== Texte fourni ==
────────────────

Isaïe 53, 10-11 (S’il remet sa vie en sacrifice de réparation, il verra une descendance et il prolongera ses jours.)

Ce passage du livre d’Isaïe conclut le fameux poème du Serviteur souffrant (Isaïe 52, 13 – 53, 12) que nous lisons dans son intégralité le vendredi saint, au début de la célébration. Les deux versets ici retenus par la liturgie veulent établir un parallèle avec la déclaration finale de Jésus dans l’évangile de ce jour : « Le Fils de l’homme » est venu pour « donner sa vie en rançon pour la multitude. » Le rapprochement lexical entre ces deux textes n’est pas évident (voir plutôt Isaïe 43, 3-4). Néanmoins, le rapport entre le « Serviteur » énigmatique du livre d’Isaïe et la mission de Jésus reste pertinent.

  Dans ce poème, le Serviteur représente sans doute les exilés à Babylone. Ils ne sont pas plus pécheurs que ceux qui, restés sur la terre d’Israël, ont échappé à cette épreuve. Au contraire, les déportés ont dans leur exil et aux yeux de Dieu, la valeur d’un *sacrifice de réparation qui pardonne ici les péchés de tout le peuple, « les multitudes », même de ceux qui n’ont pas connu ce malheur. En d’autres termes, le Seigneur ne punira plus son peuple, parce que la fidélité envers lui des exilés est un sacrifice suffisant pour obtenir son pardon et un gage d’avenir, comme s’ils se « chargeaient », sans le savoir peut-être, des péchés de tous.

  Le Serviteur, ainsi compris, est un « juste » et il « justifie » les multitudes. Ce verbe « justifier » se comprend, au sens de la théologie juive : est juste celui que Dieu considère comme juste, en raison de sa conduite. Ainsi, le Serviteur, par sa fidélité et son sacrifice, un sacrifice qu’il ignore lui-même, obtient le fait inouï que le Peuple entier redevient juste aux yeux du Seigneur. C’est ce paysage spirituel qu’il faut avoir en mémoire, lorsque Pierre déclare, dans le Temple et à propos de Jésus : « Vous avez chargé le Saint et le Juste » (Actes 3, 14).

────────────────

== Exercices à traiter ==
1. Répondez aux questions suivantes d'après le commentaire sur Isaïe.
(a) À quel moment lit-on le poème du Serviteur souffrant dans son intégralité ?
(b) Qui le Serviteur représente-t-il sans doute dans ce poème ?
(c) Que déclare Pierre dans le Temple à propos de Jésus ?
2. Mettez à jour le passage du commentaire sur Isaïe qui commence par « Isaïe 53, 10-11 » et se poursuit jusqu'à « Jésus reste pertinent. » en remplaçant « célébration » par « messe ».
Les enregistrements qui suivent n'ont aucun lien avec le commentaire sur Isaïe.

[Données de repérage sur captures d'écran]
────────────────

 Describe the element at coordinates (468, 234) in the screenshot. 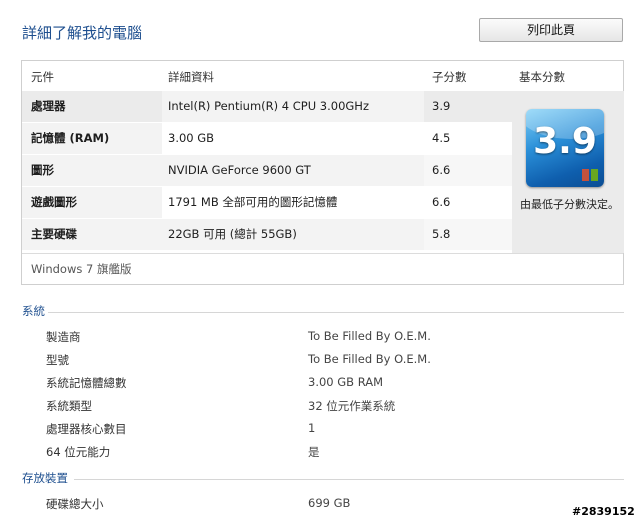

I see `row-subscore: 5.8` at that location.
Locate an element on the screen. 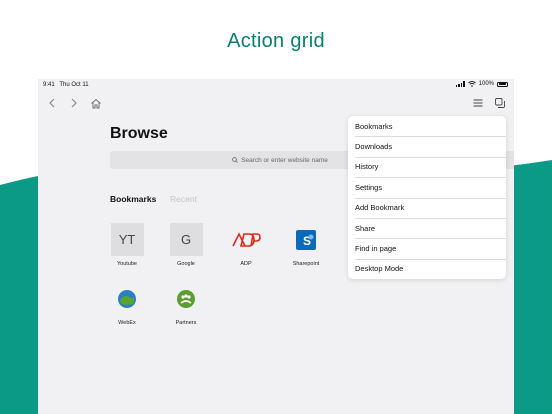 This screenshot has height=414, width=552. menu-item-share: Share is located at coordinates (427, 228).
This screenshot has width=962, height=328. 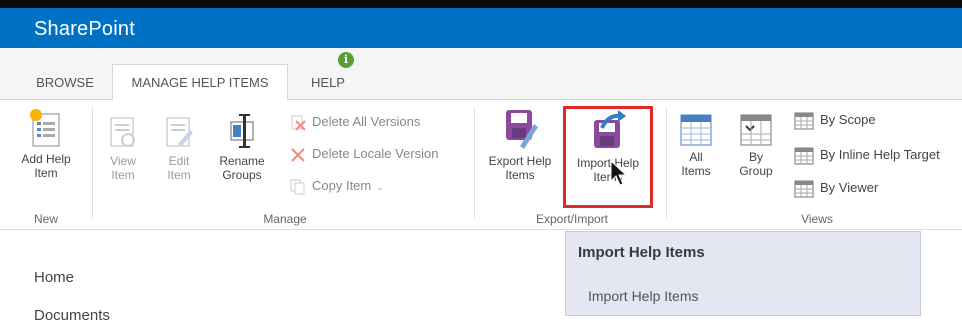 What do you see at coordinates (572, 219) in the screenshot?
I see `group-label-export-import: Export/Import` at bounding box center [572, 219].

────────────────

== Corrigé des exercices ==
1.
(a) Le vendredi saint, au début de la célébration.
(b) Les exilés à Babylone.
(c) « Vous avez chargé le Saint et le Juste » (Actes 3, 14).

2.
Isaïe 53, 10-11 (S’il remet sa vie en sacrifice de réparation, il verra une descendance et il prolongera ses jours.)

Ce passage du livre d’Isaïe conclut le fameux poème du Serviteur souffrant (Isaïe 52, 13 – 53, 12) que nous lisons dans son intégralité le vendredi saint, au début de la messe. Les deux versets ici retenus par la liturgie veulent établir un parallèle avec la déclaration finale de Jésus dans l’évangile de ce jour : « Le Fils de l’homme » est venu pour « donner sa vie en rançon pour la multitude. » Le rapprochement lexical entre ces deux textes n’est pas évident (voir plutôt Isaïe 43, 3-4). Néanmoins, le rapport entre le « Serviteur » énigmatique du livre d’Isaïe et la mission de Jésus reste pertinent.